_Ausgewählter Abschnitt_

Die erste Staffel beginnt mit so einem missglückten Versuch Sex zu haben. Frustriert wenden sich die beiden Protagonisten anderen Personen zu: einer Arbeitskollegin, einer zufälligen Bekanntschaft. Als sie sich die Seitensprünge gestehen, beschliessen sie, ihre Beziehung dadurch zu retten, dass sie sie öffnen.
Das klappt zunächst ganz passabel, aber Wanderlust begeht nicht den Fehler, einfache Lösungen für komplizierte Probleme zu präsentieren. Joy und Alan und werden nämlich bald von der Realität eingeholt. Ihre neuen Partner haben auch Gefühle, ihre (erwachsenen) Kinder verstehen nicht, was das alles soll. In ihrem privaten und professionellen Umfeld stossen die beiden auf Ablehnung.

_Erforderliche Aktion 1_
Wodurch wollen die beiden Protagonisten laut dem ausgewählten Abschnitt ihre Beziehung retten?
_Erforderliche Aktion 2_
Fassen Sie den Absatz „Die erste Staffel beginnt …“ aus dem ausgewählten Abschnitt als Stichpunktliste zusammen und behalten Sie dabei seine zentralen Fakten bei.
_Erforderliche Aktion 3_
Geben Sie aus dem ausgewählten Abschnitt die Passage von „Die erste Staffel“ bis „sie sie öffnen.“ wortgetreu wieder.

_Angezeigte Daten_

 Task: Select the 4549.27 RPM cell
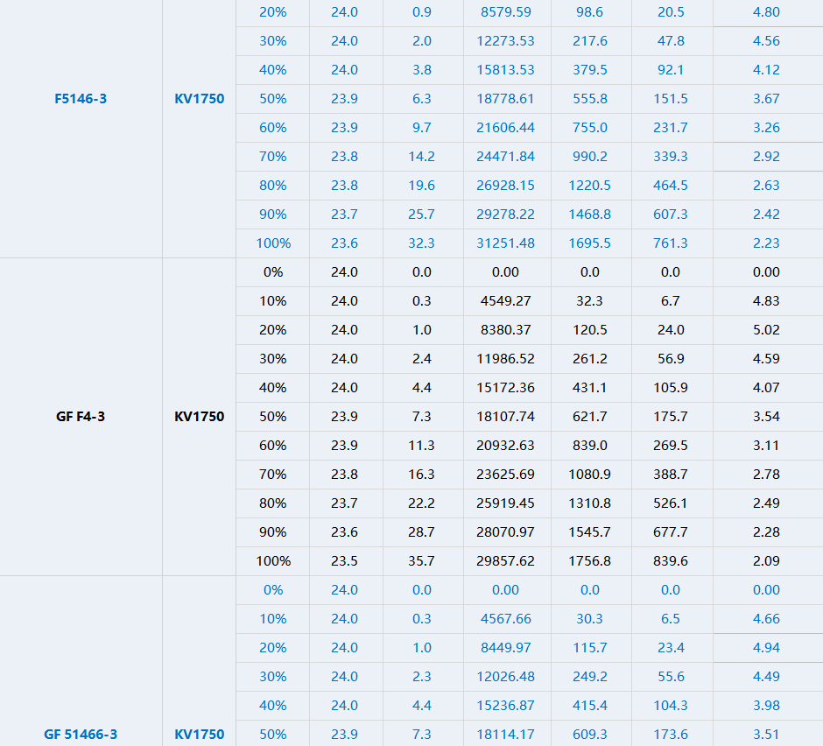(x=505, y=301)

_Endgültige Antwort 1_
Dadurch, dass sie ihre Beziehung öffnen.

_Endgültige Antwort 2_
- Auftakt der ersten Staffel: ein missglückter Versuch, Sex zu haben
- Frustriert wenden sich die beiden Protagonisten anderen Personen zu: einer Arbeitskollegin und einer zufälligen Bekanntschaft.
- Nachdem sie sich die Seitensprünge gestanden haben, beschließen sie, ihre Beziehung durch eine Öffnung zu retten.

_Endgültige Antwort 3_
Die erste Staffel beginnt mit so einem missglückten Versuch Sex zu haben. Frustriert wenden sich die beiden Protagonisten anderen Personen zu: einer Arbeitskollegin, einer zufälligen Bekanntschaft. Als sie sich die Seitensprünge gestehen, beschliessen sie, ihre Beziehung dadurch zu retten, dass sie sie öffnen.